■ Description of the task
From the records below, copy out each line that has the word "computer".
━━ Available records
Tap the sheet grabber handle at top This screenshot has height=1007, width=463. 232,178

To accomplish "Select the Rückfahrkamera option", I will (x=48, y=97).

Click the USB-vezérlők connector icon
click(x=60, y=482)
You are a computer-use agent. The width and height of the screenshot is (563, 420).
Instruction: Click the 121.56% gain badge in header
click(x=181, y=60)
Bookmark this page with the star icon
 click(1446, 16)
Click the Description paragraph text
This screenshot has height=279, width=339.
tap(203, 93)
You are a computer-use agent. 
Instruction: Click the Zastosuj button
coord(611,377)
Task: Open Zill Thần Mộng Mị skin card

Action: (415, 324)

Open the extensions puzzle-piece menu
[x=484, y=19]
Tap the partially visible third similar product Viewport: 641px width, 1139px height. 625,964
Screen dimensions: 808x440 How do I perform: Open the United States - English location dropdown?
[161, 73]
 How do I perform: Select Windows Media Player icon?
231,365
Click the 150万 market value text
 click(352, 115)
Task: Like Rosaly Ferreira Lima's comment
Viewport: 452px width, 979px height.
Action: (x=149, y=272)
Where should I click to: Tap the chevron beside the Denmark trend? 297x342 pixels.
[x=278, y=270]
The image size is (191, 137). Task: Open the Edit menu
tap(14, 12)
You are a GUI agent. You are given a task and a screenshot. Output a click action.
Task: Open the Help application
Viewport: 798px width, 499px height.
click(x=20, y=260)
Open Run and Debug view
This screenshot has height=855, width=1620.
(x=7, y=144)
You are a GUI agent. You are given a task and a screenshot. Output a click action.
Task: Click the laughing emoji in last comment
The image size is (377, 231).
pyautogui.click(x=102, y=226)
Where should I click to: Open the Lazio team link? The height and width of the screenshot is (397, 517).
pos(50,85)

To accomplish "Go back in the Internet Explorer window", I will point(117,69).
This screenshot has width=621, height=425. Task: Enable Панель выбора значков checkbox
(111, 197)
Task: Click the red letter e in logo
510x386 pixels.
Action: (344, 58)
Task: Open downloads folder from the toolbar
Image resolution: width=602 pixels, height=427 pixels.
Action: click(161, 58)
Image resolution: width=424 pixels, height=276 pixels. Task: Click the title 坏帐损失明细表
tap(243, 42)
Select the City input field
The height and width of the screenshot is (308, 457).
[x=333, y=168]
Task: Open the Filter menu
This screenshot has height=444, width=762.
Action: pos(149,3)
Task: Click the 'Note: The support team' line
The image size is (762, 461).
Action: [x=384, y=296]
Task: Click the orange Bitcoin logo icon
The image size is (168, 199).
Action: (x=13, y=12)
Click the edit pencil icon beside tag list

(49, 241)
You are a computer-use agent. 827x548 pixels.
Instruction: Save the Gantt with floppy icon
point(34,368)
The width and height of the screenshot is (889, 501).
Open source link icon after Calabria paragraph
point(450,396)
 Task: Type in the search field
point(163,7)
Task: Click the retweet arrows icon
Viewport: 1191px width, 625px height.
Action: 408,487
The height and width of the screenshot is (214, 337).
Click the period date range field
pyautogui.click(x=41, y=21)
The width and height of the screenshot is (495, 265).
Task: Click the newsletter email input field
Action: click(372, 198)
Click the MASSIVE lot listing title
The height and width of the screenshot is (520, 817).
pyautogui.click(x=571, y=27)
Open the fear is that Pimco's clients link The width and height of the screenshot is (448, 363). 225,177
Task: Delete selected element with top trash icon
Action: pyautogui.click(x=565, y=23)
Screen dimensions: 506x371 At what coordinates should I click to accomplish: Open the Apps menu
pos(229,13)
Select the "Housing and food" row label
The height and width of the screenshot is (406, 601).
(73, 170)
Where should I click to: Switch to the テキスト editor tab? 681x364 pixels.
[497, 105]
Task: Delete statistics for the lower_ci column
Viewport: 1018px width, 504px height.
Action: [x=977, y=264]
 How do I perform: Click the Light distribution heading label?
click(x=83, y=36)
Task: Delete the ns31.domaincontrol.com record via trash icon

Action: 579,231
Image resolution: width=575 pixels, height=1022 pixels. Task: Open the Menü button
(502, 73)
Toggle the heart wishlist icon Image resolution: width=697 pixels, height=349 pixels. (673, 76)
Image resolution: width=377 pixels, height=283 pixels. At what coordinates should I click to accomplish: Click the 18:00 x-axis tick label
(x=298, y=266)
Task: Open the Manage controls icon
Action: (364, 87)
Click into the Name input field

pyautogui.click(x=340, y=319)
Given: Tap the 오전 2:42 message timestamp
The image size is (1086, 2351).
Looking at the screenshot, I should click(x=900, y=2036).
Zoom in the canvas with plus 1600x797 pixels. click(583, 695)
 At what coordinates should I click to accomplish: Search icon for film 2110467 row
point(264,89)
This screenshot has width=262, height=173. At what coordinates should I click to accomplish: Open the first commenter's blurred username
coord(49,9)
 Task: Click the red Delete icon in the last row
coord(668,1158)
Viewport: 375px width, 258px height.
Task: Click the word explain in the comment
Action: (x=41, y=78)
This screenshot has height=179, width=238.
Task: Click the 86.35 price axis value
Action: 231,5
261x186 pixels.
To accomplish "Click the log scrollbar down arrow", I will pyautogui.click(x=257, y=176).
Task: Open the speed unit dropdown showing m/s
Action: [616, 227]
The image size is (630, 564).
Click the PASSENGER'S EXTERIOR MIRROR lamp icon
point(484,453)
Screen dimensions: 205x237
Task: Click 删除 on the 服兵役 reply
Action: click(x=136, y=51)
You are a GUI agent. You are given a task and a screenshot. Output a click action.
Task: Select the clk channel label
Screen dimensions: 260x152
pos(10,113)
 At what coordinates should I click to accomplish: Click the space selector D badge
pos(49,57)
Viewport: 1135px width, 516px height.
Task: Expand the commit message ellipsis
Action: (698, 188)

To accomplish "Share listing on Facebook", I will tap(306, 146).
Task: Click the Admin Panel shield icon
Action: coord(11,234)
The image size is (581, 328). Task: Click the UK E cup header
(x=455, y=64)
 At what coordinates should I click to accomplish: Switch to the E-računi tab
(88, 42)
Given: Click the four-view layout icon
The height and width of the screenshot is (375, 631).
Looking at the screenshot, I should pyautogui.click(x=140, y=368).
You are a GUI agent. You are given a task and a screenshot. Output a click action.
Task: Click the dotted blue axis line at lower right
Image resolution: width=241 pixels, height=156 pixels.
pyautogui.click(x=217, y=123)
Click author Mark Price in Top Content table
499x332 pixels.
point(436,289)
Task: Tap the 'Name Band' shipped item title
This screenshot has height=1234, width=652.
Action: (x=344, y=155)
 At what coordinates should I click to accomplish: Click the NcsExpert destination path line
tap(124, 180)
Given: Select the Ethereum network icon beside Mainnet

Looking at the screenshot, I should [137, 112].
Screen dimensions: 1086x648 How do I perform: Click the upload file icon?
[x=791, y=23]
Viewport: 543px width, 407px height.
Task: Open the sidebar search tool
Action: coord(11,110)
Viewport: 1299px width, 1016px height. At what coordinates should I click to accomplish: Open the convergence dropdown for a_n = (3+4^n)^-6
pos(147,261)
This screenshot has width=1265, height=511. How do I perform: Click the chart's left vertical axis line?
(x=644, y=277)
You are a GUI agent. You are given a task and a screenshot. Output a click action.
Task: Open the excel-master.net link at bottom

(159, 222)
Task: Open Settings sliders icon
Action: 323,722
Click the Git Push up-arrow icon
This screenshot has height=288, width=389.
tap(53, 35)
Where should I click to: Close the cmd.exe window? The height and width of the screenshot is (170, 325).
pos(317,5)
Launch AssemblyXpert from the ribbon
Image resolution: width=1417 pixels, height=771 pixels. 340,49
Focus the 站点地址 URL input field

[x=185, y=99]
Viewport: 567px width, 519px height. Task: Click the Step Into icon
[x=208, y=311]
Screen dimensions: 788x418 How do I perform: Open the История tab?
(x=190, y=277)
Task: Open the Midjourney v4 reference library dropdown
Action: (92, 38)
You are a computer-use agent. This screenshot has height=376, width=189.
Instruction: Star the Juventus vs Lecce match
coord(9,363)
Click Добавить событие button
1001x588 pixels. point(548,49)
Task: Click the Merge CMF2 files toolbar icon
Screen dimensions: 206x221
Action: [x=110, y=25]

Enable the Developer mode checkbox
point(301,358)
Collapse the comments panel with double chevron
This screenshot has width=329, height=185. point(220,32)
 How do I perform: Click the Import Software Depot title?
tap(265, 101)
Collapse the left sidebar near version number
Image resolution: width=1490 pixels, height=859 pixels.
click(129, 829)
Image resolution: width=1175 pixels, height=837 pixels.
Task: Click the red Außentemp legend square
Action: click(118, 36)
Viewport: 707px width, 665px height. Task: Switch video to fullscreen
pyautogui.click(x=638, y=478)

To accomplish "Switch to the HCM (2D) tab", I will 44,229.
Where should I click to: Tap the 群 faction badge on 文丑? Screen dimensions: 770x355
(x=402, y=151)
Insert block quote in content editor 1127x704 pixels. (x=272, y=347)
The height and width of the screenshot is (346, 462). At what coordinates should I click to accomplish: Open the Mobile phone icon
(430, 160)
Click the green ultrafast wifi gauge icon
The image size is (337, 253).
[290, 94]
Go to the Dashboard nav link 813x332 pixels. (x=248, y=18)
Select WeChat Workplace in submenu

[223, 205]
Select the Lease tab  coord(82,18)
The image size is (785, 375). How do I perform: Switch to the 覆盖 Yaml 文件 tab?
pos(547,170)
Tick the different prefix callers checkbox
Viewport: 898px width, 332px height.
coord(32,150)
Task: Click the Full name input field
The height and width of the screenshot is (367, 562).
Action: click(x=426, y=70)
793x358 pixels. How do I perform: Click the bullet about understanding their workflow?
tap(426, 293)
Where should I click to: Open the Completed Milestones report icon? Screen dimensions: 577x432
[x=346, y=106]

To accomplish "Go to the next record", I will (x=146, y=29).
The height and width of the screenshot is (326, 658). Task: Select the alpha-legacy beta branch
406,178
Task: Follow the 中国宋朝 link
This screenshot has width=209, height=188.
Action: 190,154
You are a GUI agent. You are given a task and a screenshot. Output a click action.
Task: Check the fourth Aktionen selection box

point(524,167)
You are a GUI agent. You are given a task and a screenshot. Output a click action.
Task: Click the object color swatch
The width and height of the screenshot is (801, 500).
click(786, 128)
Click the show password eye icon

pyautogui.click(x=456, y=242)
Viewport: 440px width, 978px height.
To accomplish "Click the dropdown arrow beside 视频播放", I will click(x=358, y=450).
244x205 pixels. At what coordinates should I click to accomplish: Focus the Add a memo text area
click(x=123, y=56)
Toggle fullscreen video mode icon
━━━━
■ Your solution
You are a computer-use agent. The width and height of the screenshot is (563, 420).
You are a computer-use agent. 
You are a computer-use agent. 827x548 pixels.
You are a computer-use agent. This screenshot has height=376, width=189.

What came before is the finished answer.